### Exercise description
Rewrite the lines below, replacing "click action" with "tap action" everywhere and keeping everything else the same. Omit the pictures from your answer.

[Stored records]
------------------------

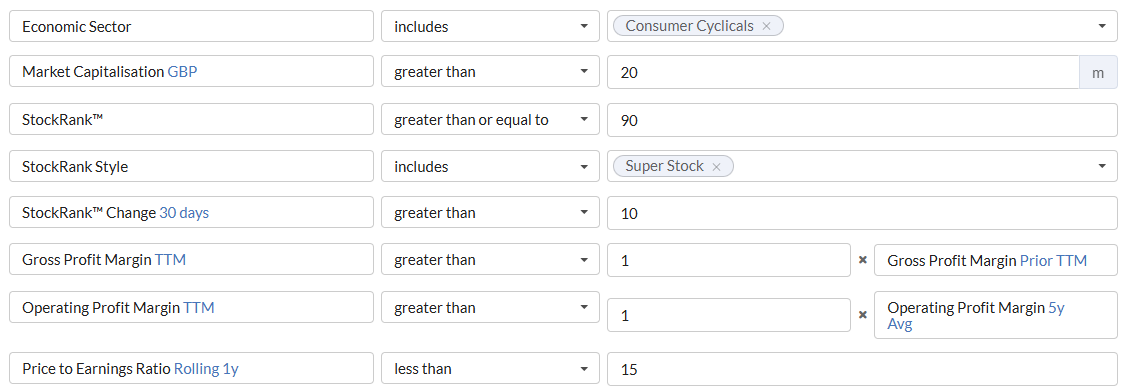Open StockRank Style values dropdown arrow

coord(1102,166)
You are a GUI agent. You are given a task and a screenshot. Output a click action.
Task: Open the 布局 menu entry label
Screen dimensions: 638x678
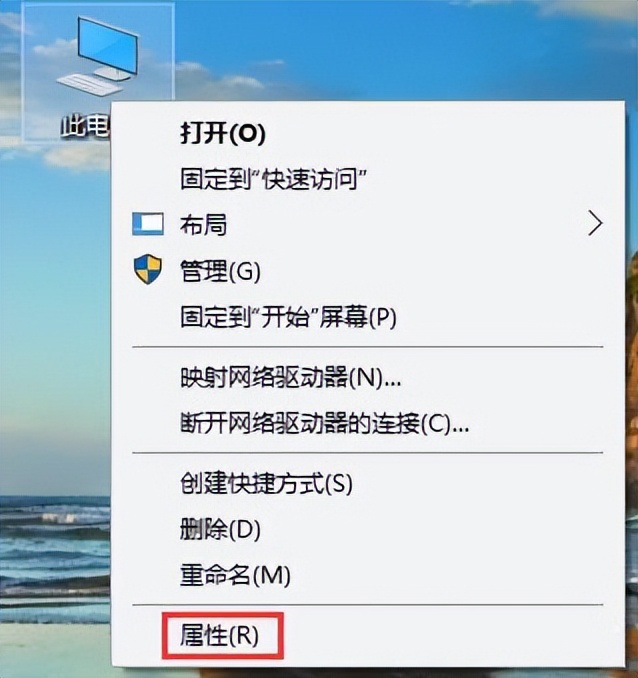pos(204,225)
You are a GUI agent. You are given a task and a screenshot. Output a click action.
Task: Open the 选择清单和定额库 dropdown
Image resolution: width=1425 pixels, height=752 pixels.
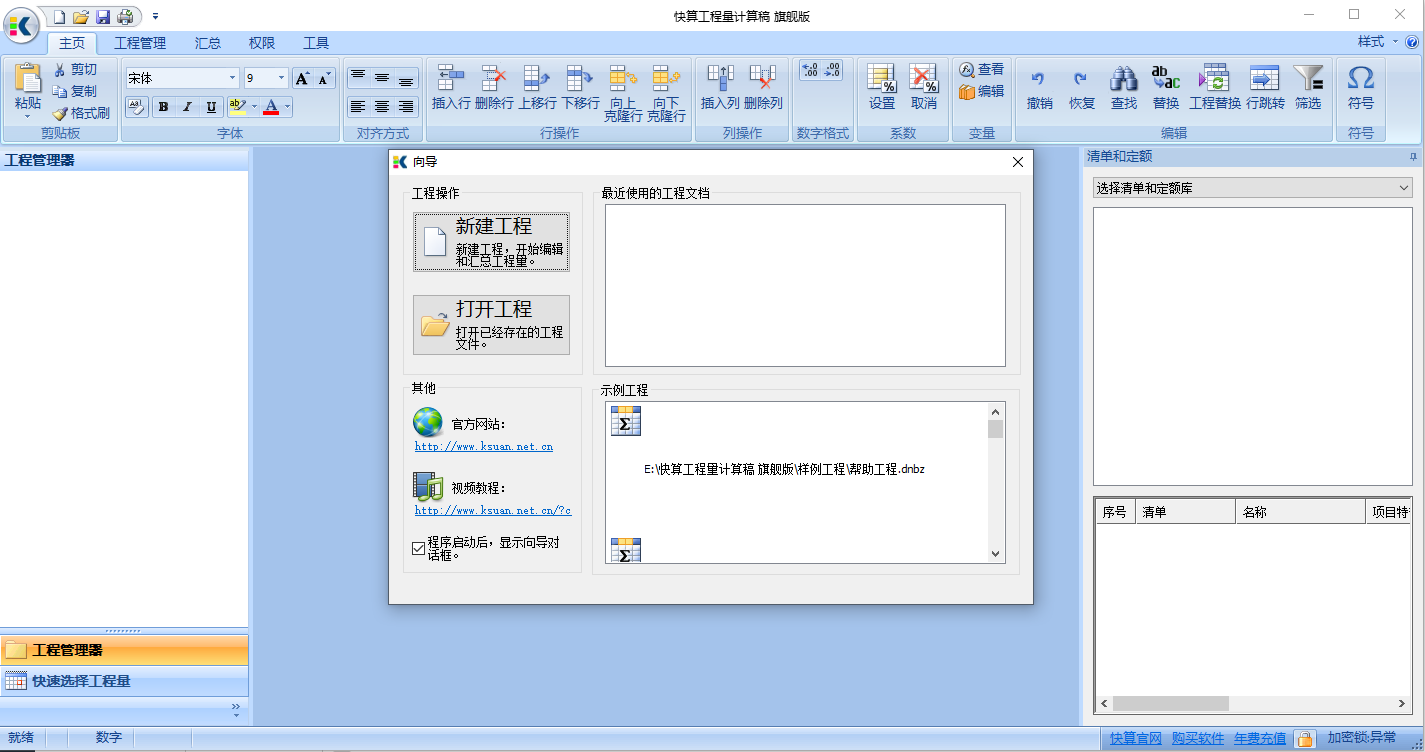pyautogui.click(x=1250, y=187)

------------------------

### Exercise response
Open StockRank Style values dropdown arrow

coord(1102,166)
You are a GUI agent. You are given a task and a screenshot. Output a tap action.
Task: Open the 布局 menu entry label
Screen dimensions: 638x678
pos(204,225)
You are a GUI agent. You are given a task and a screenshot. Output a tap action.
Task: Open the 选择清单和定额库 dropdown
Image resolution: width=1425 pixels, height=752 pixels.
pyautogui.click(x=1250, y=187)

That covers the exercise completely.